These sample questions are designed to give you a better idea of the kinds of things to ask your clients about their relationships when screening for domestic violence, sexual assault and stalking. As you open a dialogue with your clients, questions will come up and clarifications will be needed. These questions are not intended to be a script or a screening instrument. The spaces are meant to encourage you to identify and use appropriate language when screening—language that recognizes spouses, partners, boyfriends/girlfriends, personal care attendants and family members as the potential abuser, perpetrator or stalker. In addition, the list is not meant to be comprehensive. Once you have opened up a dialogue with someone you are working with, you can begin to address some of the following questions:

Sample Questions

  • Do you feel that ___________ treats you well? Is there anything that goes on at home that makes you feel afraid or uncomfortable?
  • How does ___________ react to your disability/being Deaf in private?
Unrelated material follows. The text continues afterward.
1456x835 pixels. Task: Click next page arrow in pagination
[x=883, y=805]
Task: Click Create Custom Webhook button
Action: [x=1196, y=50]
  • Has ___________ ever hurt or threatened you or your children? Has ___________ ever put his/her hands on you against your will or forced you to do something you did not want to do?
  • Does ___________ ever threaten to take away your children or say you are a bad parent because of your disability?
  • Does ___________ do things that take away your independence?
  • Does ___________ try to control your communication with others or change what you are trying to say?
  • Has ___________ ever taken or broken your cane/ walker/ wheelchair/ respirator/ TTY/ pager/ screen reader/ other adaptive equipment?
  • Has ___________ ever hurt your pets or destroyed your clothing, objects in your home, or something which you especially cared about? Does ___________ throw or break objects in the home during arguments?
  • Does ___________ withhold money from you when you need it?
  • Does ___________ alter your organizational systems for money or paperwork to deliberately confuse you?
  • Does ___________ have legal control over your money or your decisions? What happens if you disagree with him/ her about his/ her decisions?
  • Does ___________ prevent you from using resources and support that you need to be independent? Does _____________ keep you from accessing any services or organizations?
  • Has ___________ refused to give you medication, kept you from taking your medication or given you too much or too little medication?
  • Has ___________ ever forced you to have sex or made you do things during sex that make you feel uncomfortable?
  • Has ___________ ever used or threatened to use a weapon against you?
  • Does ___________ abuse drugs or alcohol? Does ___________ ever demand that you use them?